Um projeto de lei apresentado na Câmara Municipal de Salvador pela vereadora Marcelle Moraes (UB) propõe a possibilidade de restringir o acesso a estádios, arenas, ginásios e eventos esportivos realizados na capital de pessoas condenadas por crimes de violência doméstica e familiar contra a mulher e para devedores de pensão alimentícia em situação de inadimplência reiterada, voluntária e injustificada.
A medida, no entanto, não seria automática. De acordo com a proposta, caberia ao Poder Judiciário determinar a restrição por meio de decisão fundamentada e estabelecer o período de duração. Nos casos de violência contra a mulher, a regra alcançaria pessoas condenadas com trânsito em julgado. Para devedores de alimentos, seria necessário haver execução judicial e inadimplência reiterada.
“Quem comete violência contra uma mulher precisa responder pelos seus atos e entender que determinadas condutas têm consequências. Da mesma forma, quem deixa de cumprir reiteradamente uma obrigação alimentar está atingindo diretamente direitos fundamentais de crianças e adolescentes. Estamos propondo uma ferramenta adicional para dar efetividade às decisões judiciais”, afirma Marcelle Moraes.
O texto prevê ainda a cooperação entre o Município, administradores de arenas, clubes, organizadores de eventos, empresas de bilhetagem e responsáveis pelo controle de acesso. Entre as possibilidades estão o bloqueio da compra, emissão ou transferência de ingressos, além do uso de identificação nominal, biometria ou reconhecimento facial, sempre em conformidade com a legislação de proteção de dados.
No caso dos devedores de pensão, a restrição permaneceria enquanto persistisse a inadimplência, respeitando os limites definidos pelo juiz, e poderia ser revista ou revogada após a regularização da dívida. Para condenados por violência contra a mulher, o período também seria estabelecido judicialmente.

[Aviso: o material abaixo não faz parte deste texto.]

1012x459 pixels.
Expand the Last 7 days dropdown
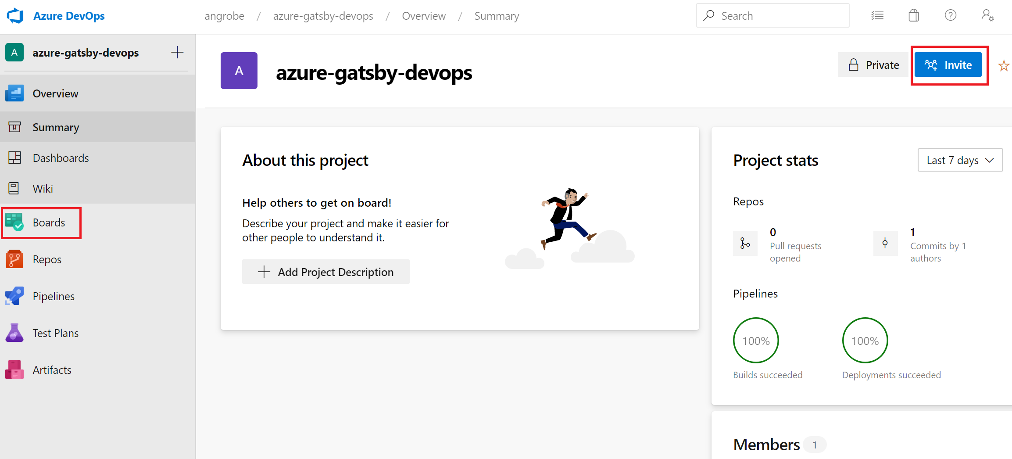960,160
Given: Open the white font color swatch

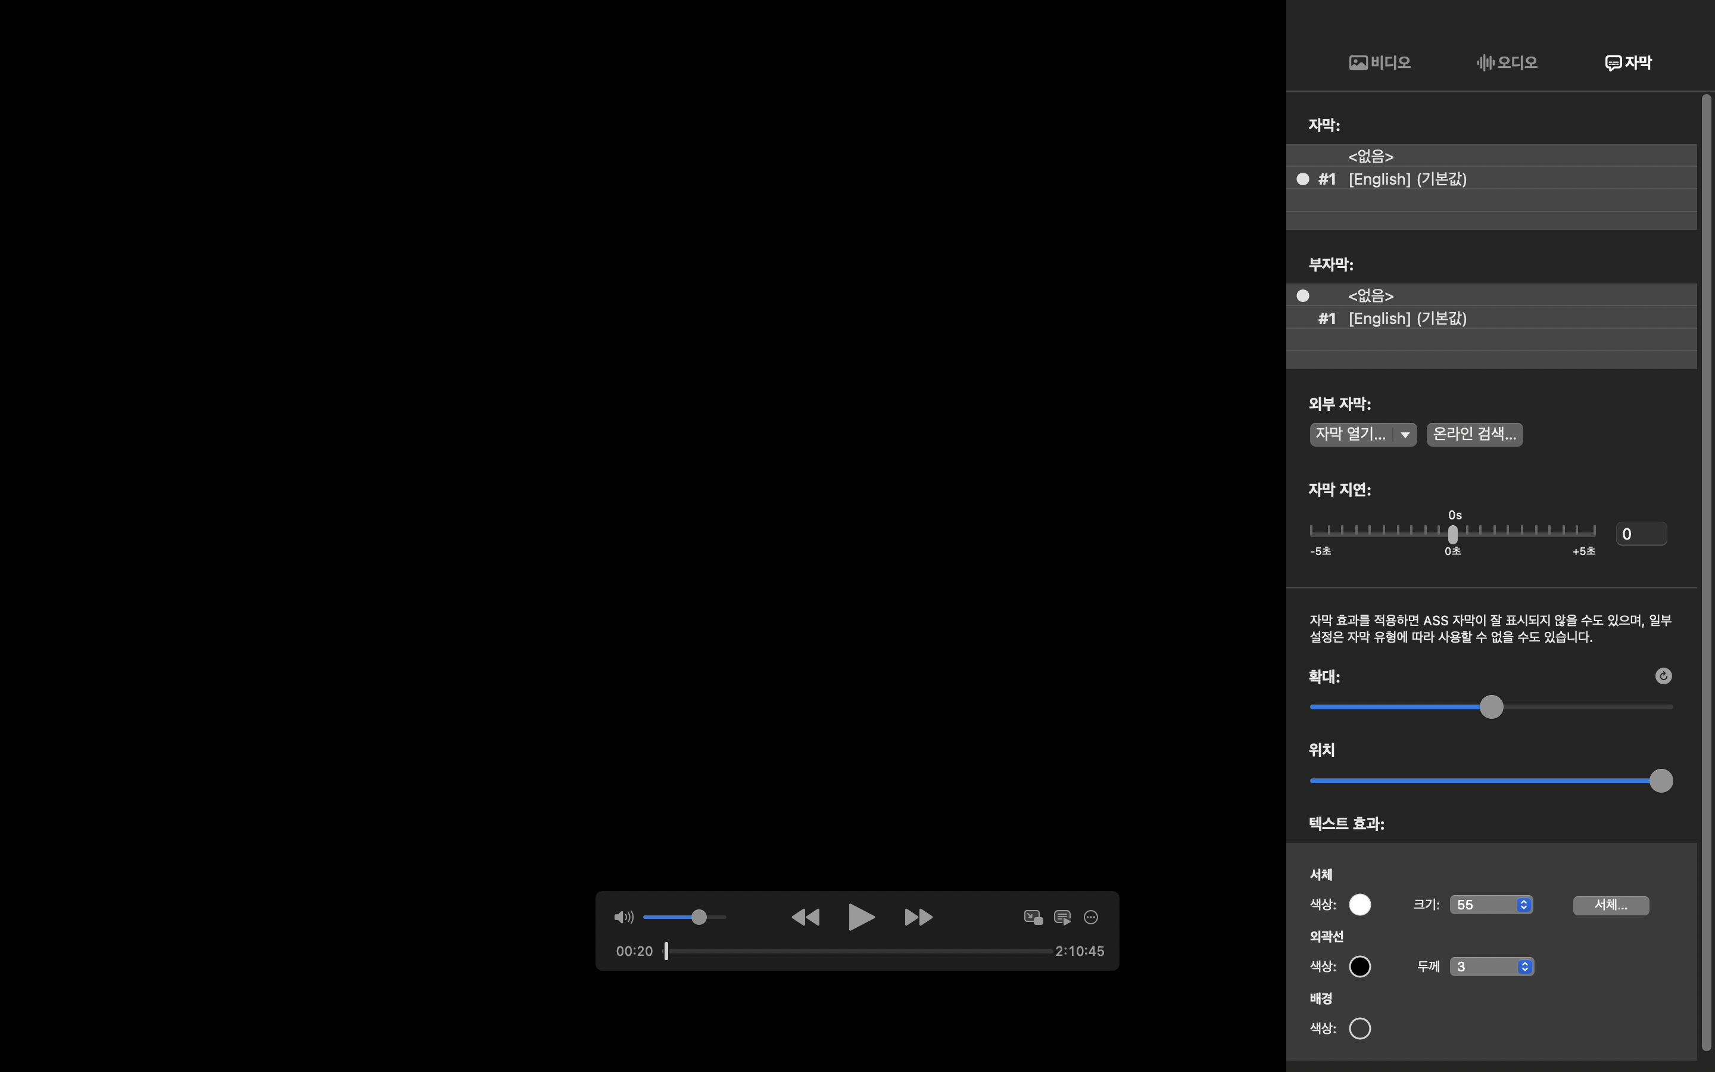Looking at the screenshot, I should [x=1359, y=905].
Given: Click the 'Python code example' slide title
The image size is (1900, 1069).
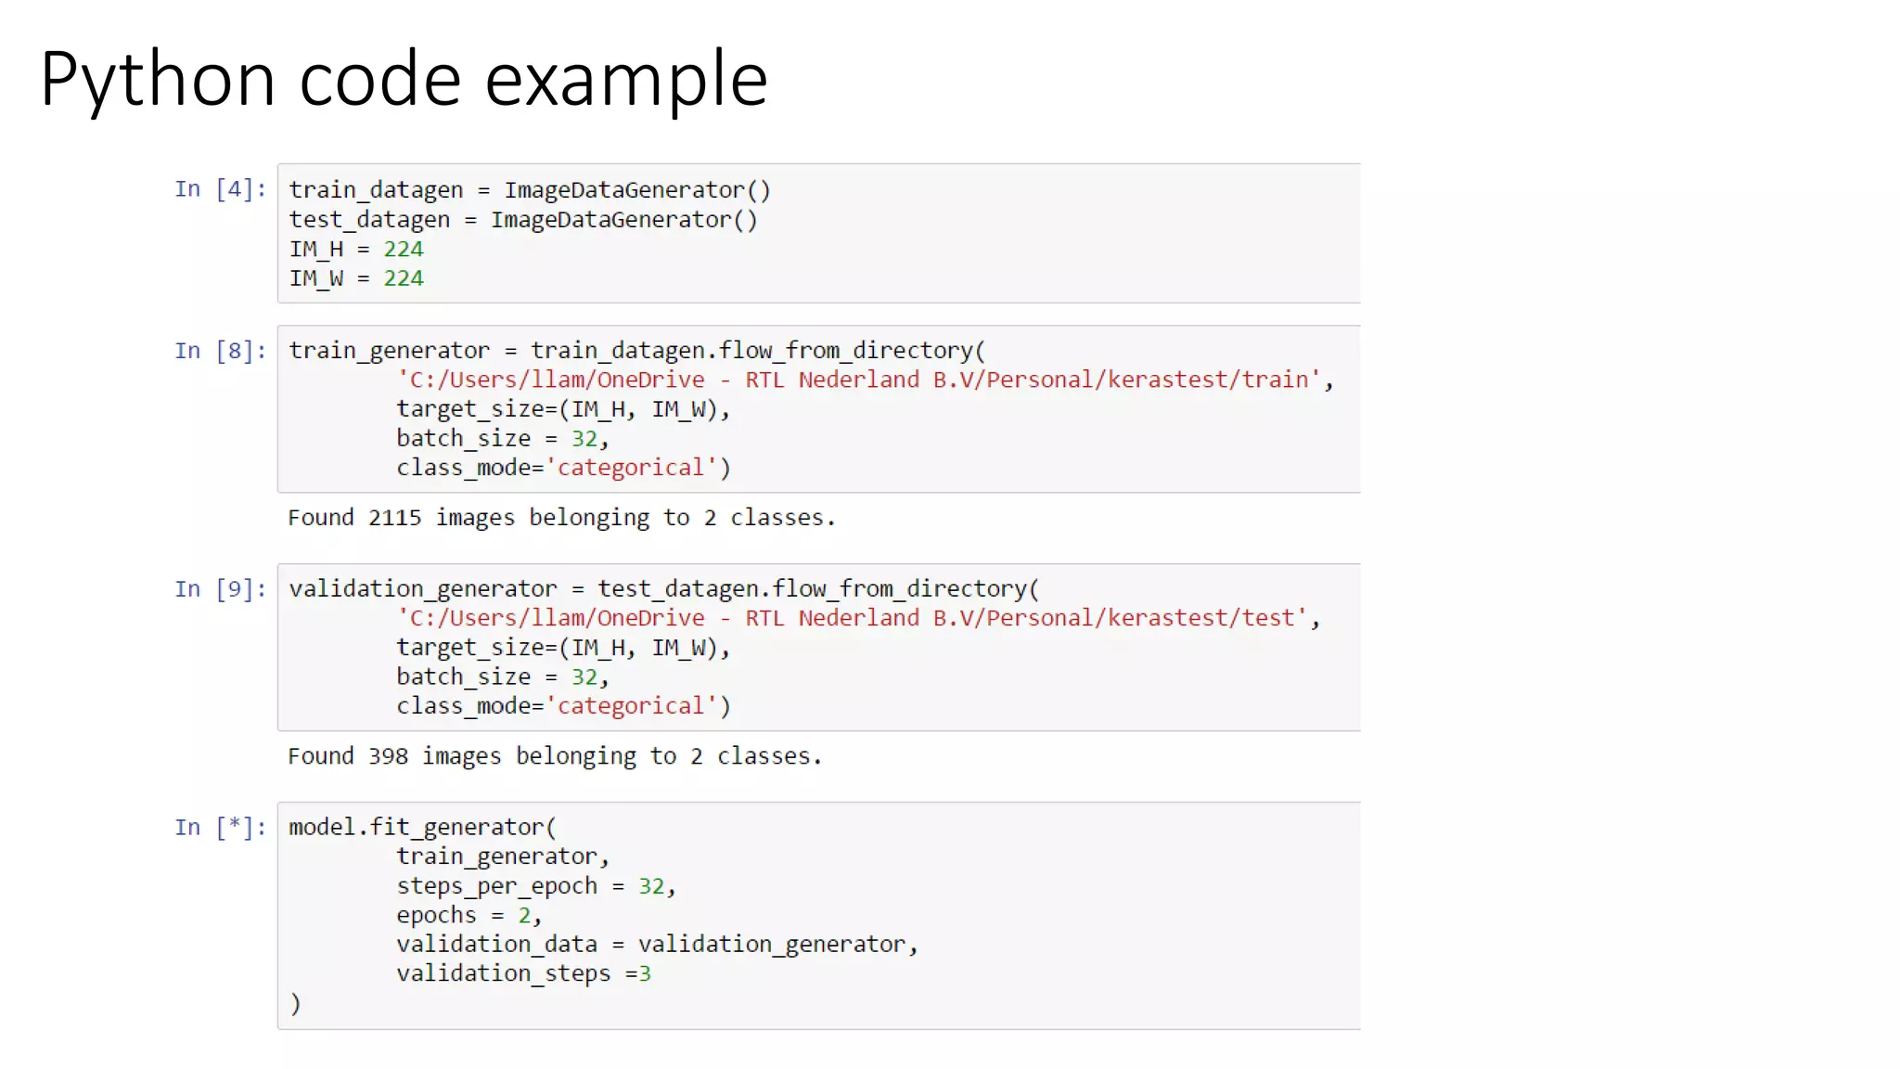Looking at the screenshot, I should [404, 80].
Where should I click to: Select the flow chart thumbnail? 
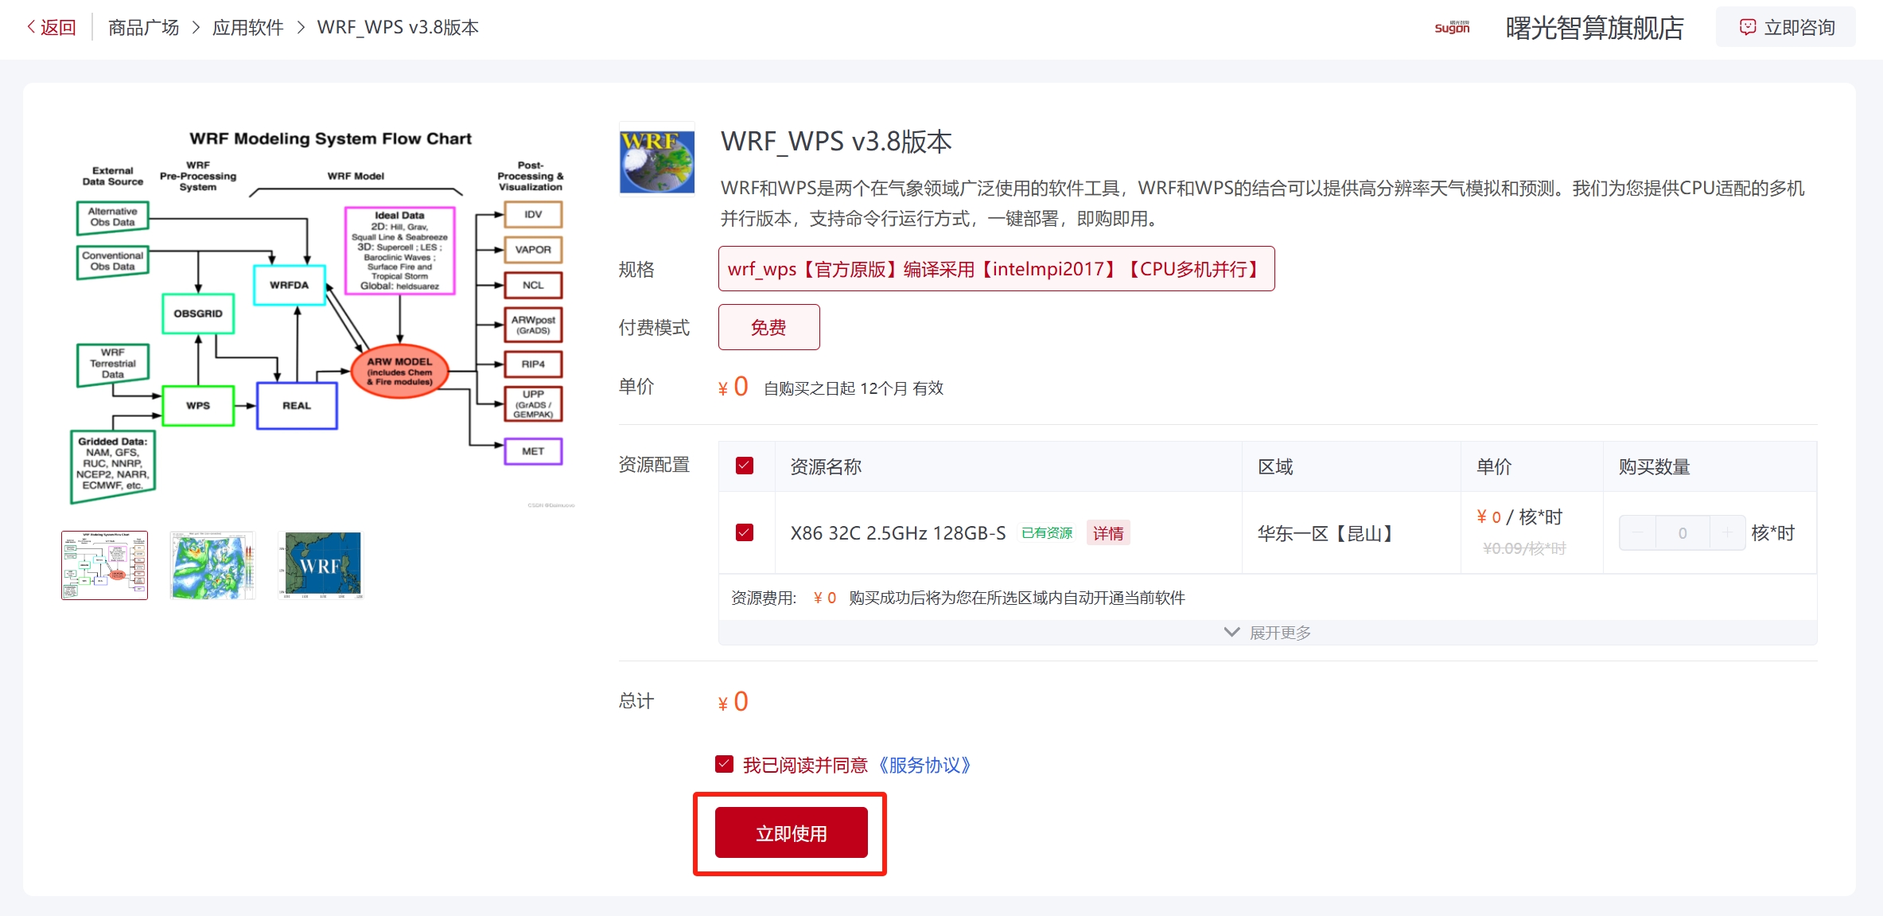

Segundo a vereadora, a proposta tem caráter preventivo, educativo e de proteção coletiva, sem criar uma punição automática ou uma pena adicional. “É importante deixar claro que não estamos criando uma sanção automática. A decisão será sempre da Justiça, respeitando o contraditório, a ampla defesa, a proporcionalidade e os demais direitos previstos em lei. O que queremos é fortalecer mecanismos de proteção e fazer com que decisões judiciais sejam efetivamente cumpridas”, ressalta Marcelle.